RHODES UNIVERSITY

November Examinations - 2000


Computer Science 301 - Paper 1

Examiners:                                          Time 3 hours
   Prof P.D. Terry                                  Marks 180
   Prof D. Kourie                                   Pages 7 (please check!)

Answer all questions. Answers may be written in any medium except red ink.

(For the benefit of future readers of this paper, various free information was made available to the students 24 hours before the formal examination. This included the full text of Section B. During the examination, candidates were given machine executable versions of the Coco/R compiler generator, access to a computer and machine readable copies of the questions.)


Section A [ 95 marks ]

1. Formally, a grammar G is a quadruple { N, T, S, P } with the four components

(a) N - a finite set of non-terminal symbols,
(b) T - a finite set of terminal symbols,
(c) S - a special goal or start or distinguished symbol,
(d) P - a finite set of production rules or, simply, productions.

where a production relates to a pair of strings, say α and β, specifying how one may be transformed into the other:

α → β where α ∈ (NT )* N (NT )* , β ∈ (NT )*

and formally we can define a language L(G) produced by a grammar G by the relation

L(G) = { σ | σ ∈ T * ; S* σ }

In terms of this notation, express precisely (that is to say, mathematically; we do not want a long essay or English description) what you understand by [ 3 marks each ]

(a) A context-sensitive grammar

(b) A context-free grammar

(c) Reduced grammar

(d) FIRST(A) where AN

(e) FOLLOW(A) where AN

(f) Nullable productions

2. What do you understand by the concepts "ambiguous grammars" and "equivalent grammars"? Illustrate your answer by giving a simple example of an ambiguous grammar, and of an equivalent non-ambiguous grammar. [8 marks]

3. Here is a Cocol description of simple mathematical expressions:

     COMPILER Expression  $XNC  /* expr.atg */
     CHARACTERS
       digit      = "0123456789" .
     TOKENS
       Number     = digit { digit } .
     PRODUCTIONS
       Expression = Term { "+" Term  | "-" Term } .
       Term       = Factor { "*" Factor | "/" Factor } .
       Factor     = Number .
     END Expression.

Two CS3 students were arguing very late at night / early in the morning about a prac question which read "extend this grammar to allow you to have leading unary minus signs in expressions, as exemplified by -5 * (-4 + 6), and make sure you get the precedence of all the operators correct". One student suggested that the productions should be changed to read (call this GRAMMAR A)

      Expression = [ "-" ] Term { "+" Term  | "-" Term } .   (* change here *)
      Term       = Factor { "*" Factor | "/" Factor } .
      Factor     = Number .

while the other suggested that the correct answer would be (call this GRAMMAR B)

      Expression = Term { "+" Term  | "-" Term } .
      Term       = Factor { "*" Factor | "/" Factor } .
      Factor     = Number | "-" Factor .                     (* change here *)

By drawing the parse trees for the string - 12 * 4 + 5 try to decide which student was correct.
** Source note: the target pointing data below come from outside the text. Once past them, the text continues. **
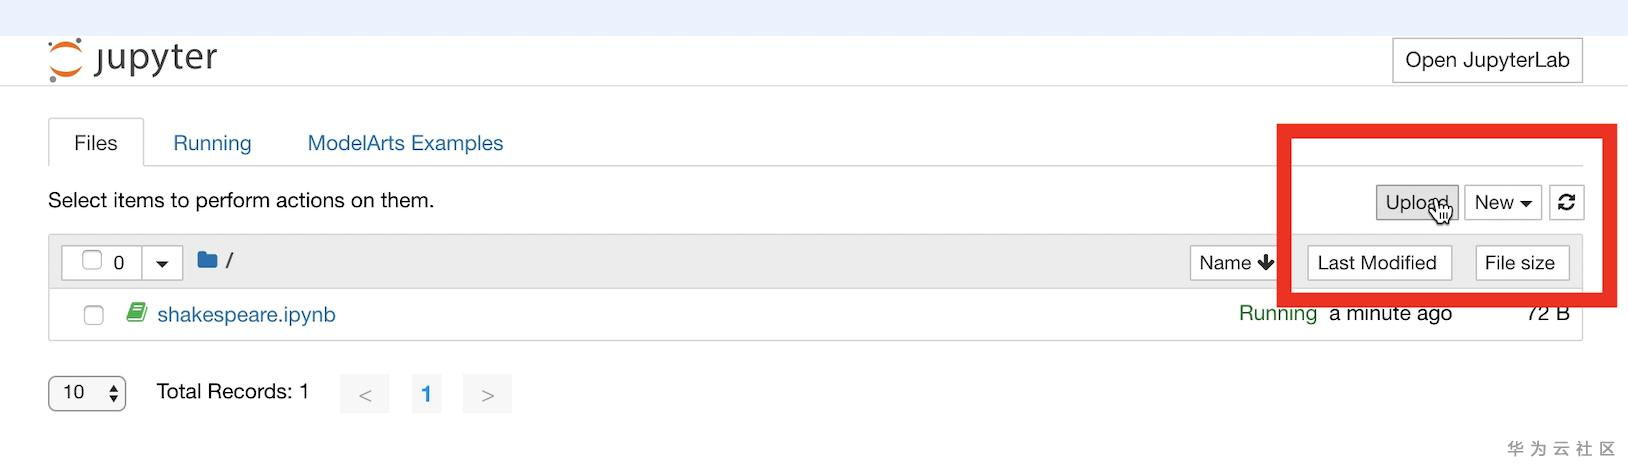The width and height of the screenshot is (1628, 474).
Task: Open the shakespeare.ipynb notebook link
Action: (246, 314)
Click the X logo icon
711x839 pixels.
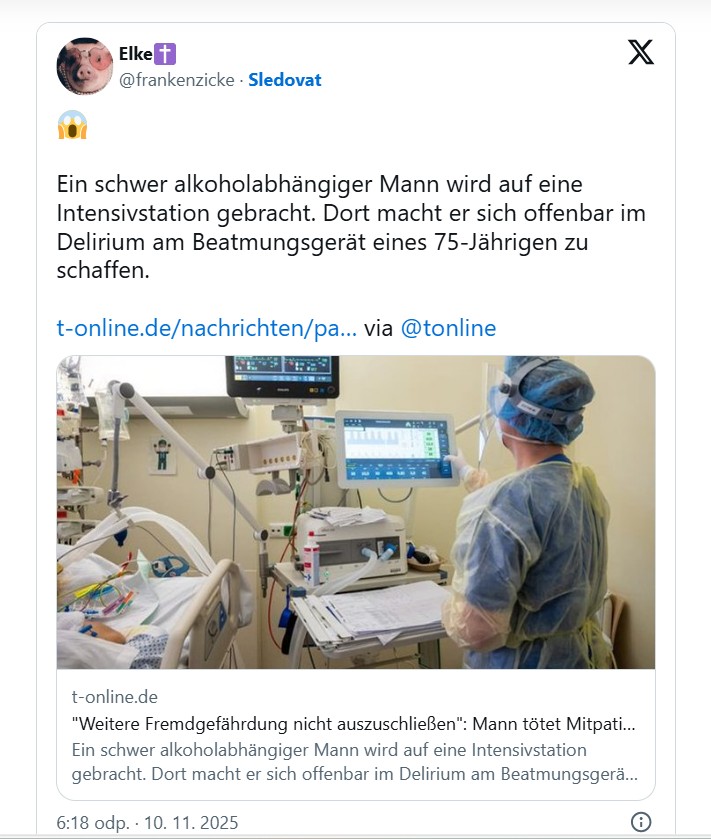pyautogui.click(x=641, y=53)
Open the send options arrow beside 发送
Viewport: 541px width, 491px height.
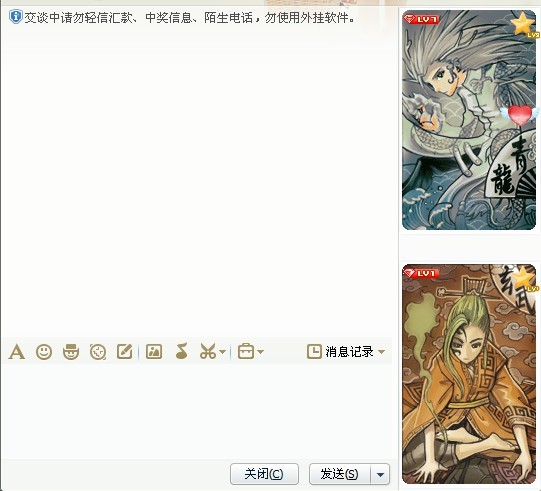[x=380, y=474]
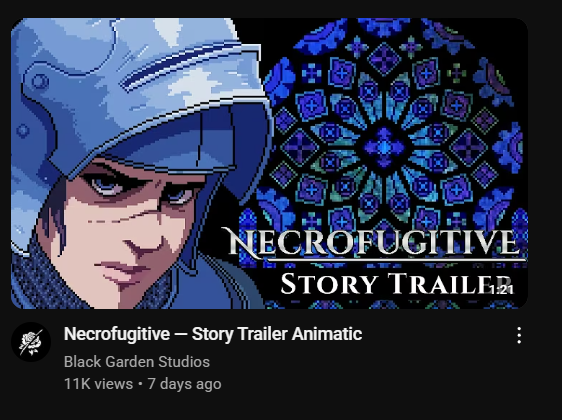
Task: Click the word Necrofugitive in video title
Action: [x=117, y=334]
Or were they both correct? If you conclude that the grammars can both accept that particular expression string, are the grammars really equivalent, or can you give an example of an expression that GRAMMAR A would accept but GRAMMAR B would reject (or vice-versa)? [12 marks]

4. The well-studied grammar for a preliminary version of Topsy is provided in an appendix to this paper. (TOPSY0.ATG) Suppose we wanted to add C++ like "switch statements" to the language.

(a) What form would the modifications to the syntax have to take? (Write out only the altered productions). Here are some examples of switch statements to help you decide (Q4.TXT): [6 marks]

       switch (a + b) {
         case 3 :
         case 4 : a = b; c = d;
         case 5 : while (b >= c) b--; break;
         default : x = y;
       }

       switch (f) ; // a very trivial one!

       switch (a < b) {
         case true : x = y;
         case false : y = x;
       }

       switch (x)  // yes, this is quite legal!
         default :
           if (prime(x))
             case 2: case 3: case 5: case 7: processPrime(x);
           else
             case 4: case 6: case 8: case 9: case 10: processComposite(x);

(b) Switch statements are non-trivial. There are a few constraints on them that you may find easier to express as semantic constraints, rather than fight with ever more convoluted syntax to try in vain to achieve the same effect. Suggest what at least three of these constraints might be (you do not have to write an attributed grammar to impose the constraints; simply describe them in English). [6 marks]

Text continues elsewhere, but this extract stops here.